One kilogram of spongy iron powders of 40 microns of average particle size (EFV, tradename, supplied by Nihon Teppun K.K.) was sprayed with 200 g of a 10% solution of a silicone varnish (SR-2406, tradename, manufactured by Toray Silicone Co.) in toluene at 85° -90° C. in a circulating fluidized bed of Wurster type and curing was effected in a furnace at 200 ° C. for 20 min. followed by taking the iron powders out of the furnace, cooling and then removing agglomerates by using a 150 mesh screen. Thus carrier particles covered with a low surface energy resin were produced.

The carrier particles thus produced were then mixed with 8% by weight of the toner as used in Example 1 above and 0.5% by weight of molybdenum disulfide of an average particle size 0.05 micron to prepare a developer.

The resulting developer was used for copying with NP8500, and the developed images were free from edge effect, of a high quality and free from fog.

EXAMPLE 3

Repeating the procedure of Example 1 except that carrier particles were coated with tetrafluoroethylene resin or vinylidenefluoride resin in the thickness of 5-10 microns, or with silicone resin or phenyl-modified silicone resin in the thickness of 1-2 microns, or with urethane-modified tetrafluroroethylene enamel in the thickness of 5-10 microns in place of the epoxy-modified Teflon enamel, there were obtained good results as in Example 1.

EXAMPLE 4

Repeating the procedure of Example 1 except that nodular iron powders of an average particle size of 70 microns were used in place of the spherical iron powders, there was obtained a good result as in Example 1.

EXAMPLE 5

Repeating the procedure of Example 1 except that zinc oxide of a partical size of 0.05 microns was used in an amount of 5% by weight based on the toner in place of tin oxide powders, there was obtained a good result as in Example 1.

EXAMPLE 6

Repeating the procedure of Example 1 except that a styrene-ethyl acrylate copolymer was used as a binder resin for toner, there was obtained a good result as in Example 1.

EXAMPLE 7

Repeating the procedure of Example 2 except that carrier particles were coated with tetrafluoroethylene resin or vinylidene fluoride resin in the thickness of 5-10 microns, or with silicone resin or phenyl-modified silicone resin in the thickness of 1-2 microns, or with urethane-modified tetrafluoroethylene enamel in the thickness of 5-10 microns in place of the silicone varnish, there were obtained good results as in Example 2.

EXAMPLE 8

Repeating the procedure of Example 2 except that nodular iron powders of an average particles size of 70 microns were used in place of the spongy iron powders, there was obtained a good result as in Example 2.

EXAMPLE 9

Repeating the procedure of Example 2 except that zinc oxide of a particle size of 0.05 microns was used in an amount of 5% by weight based on the toner in place of the molybdenum disulfide powders, there was obtained a good result as in Example 2.

EXAMPLE 10

Repeating the procedure of Example 2 except that a stryrene-ethyl acrylate copolymer was used as a binder resin for toner, there was obtained a good result as in Example 2.

Claims

What we claim is:

1. An electrophotographic developer which comprises magnetic particles coated with a low surface energy resin, toner particles and electroconductive fine powders from 0.001-1 micron selected from tin oxide and zinc oxide.

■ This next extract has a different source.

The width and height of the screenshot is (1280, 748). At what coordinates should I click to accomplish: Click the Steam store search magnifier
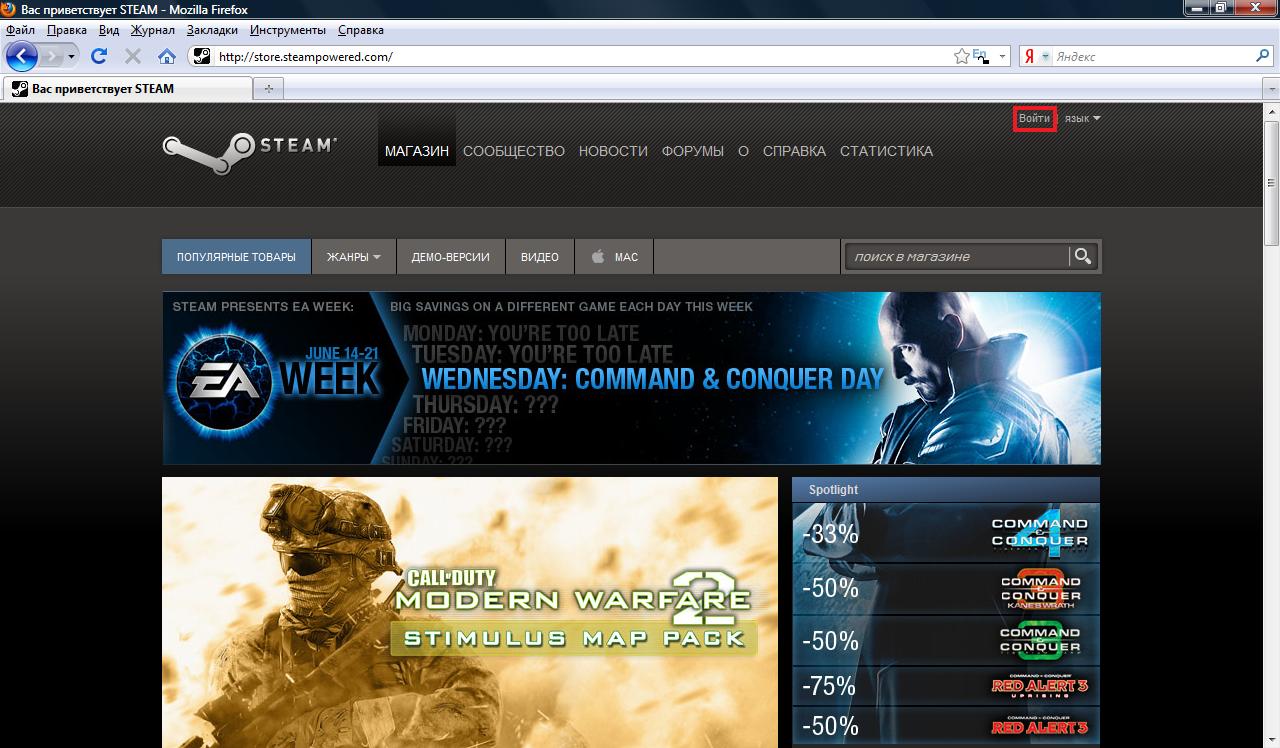click(x=1082, y=257)
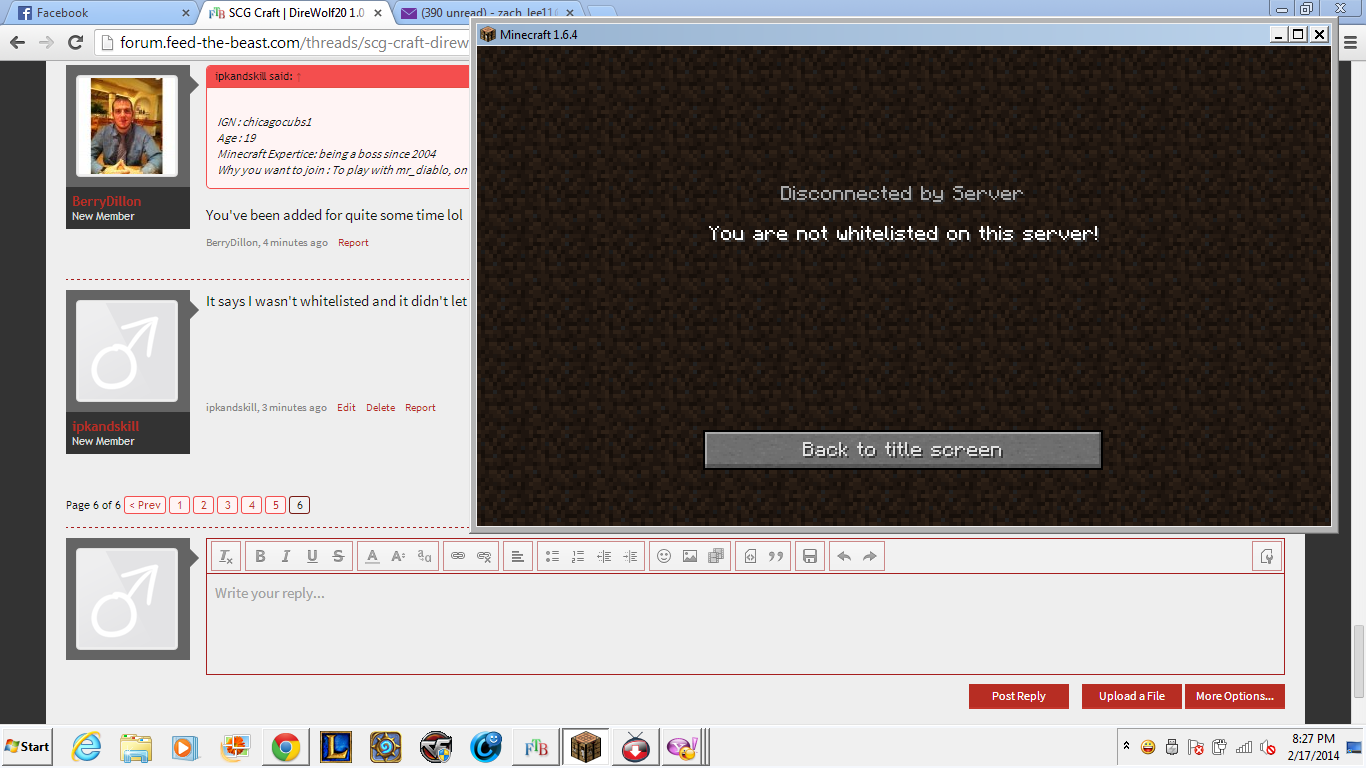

2. An electrophotographic developer according to claim 1 in which the low surface energy resin has a surface tension of 15-30 dyne/cm.

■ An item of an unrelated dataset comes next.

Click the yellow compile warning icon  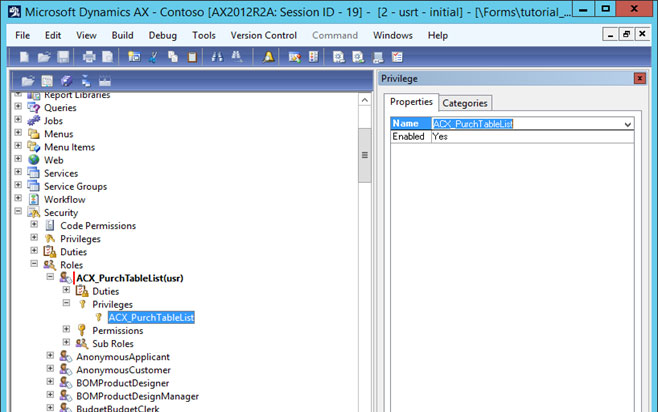click(269, 57)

3. An electrophotographic developer according to claim 1 in which the low surface energy resin is fluoroplastics.

4. An electrophotographic developer according to claim 3 in which the thickness of the fluoroplastics coating on the magnetic particles is 5-20 microns.

5. An electrophotographic developer according to claim 1 in which the low surface energy resin is silicone resin.

6. An electrophotographic developer according to claim 5 in which the thickness of the silicone resin coating on the magnetic particles is 0.5-2 microns.

7. An electrophotographic developer according to claim 1 in which the resistivity of the electroconductive fine powders is 0.1-10⁵ ohm.cm.

8. An electrophotographic developer according to claim 1 in which the amount of the electroconductive fine powders is 1-10% base on the weight of the toner.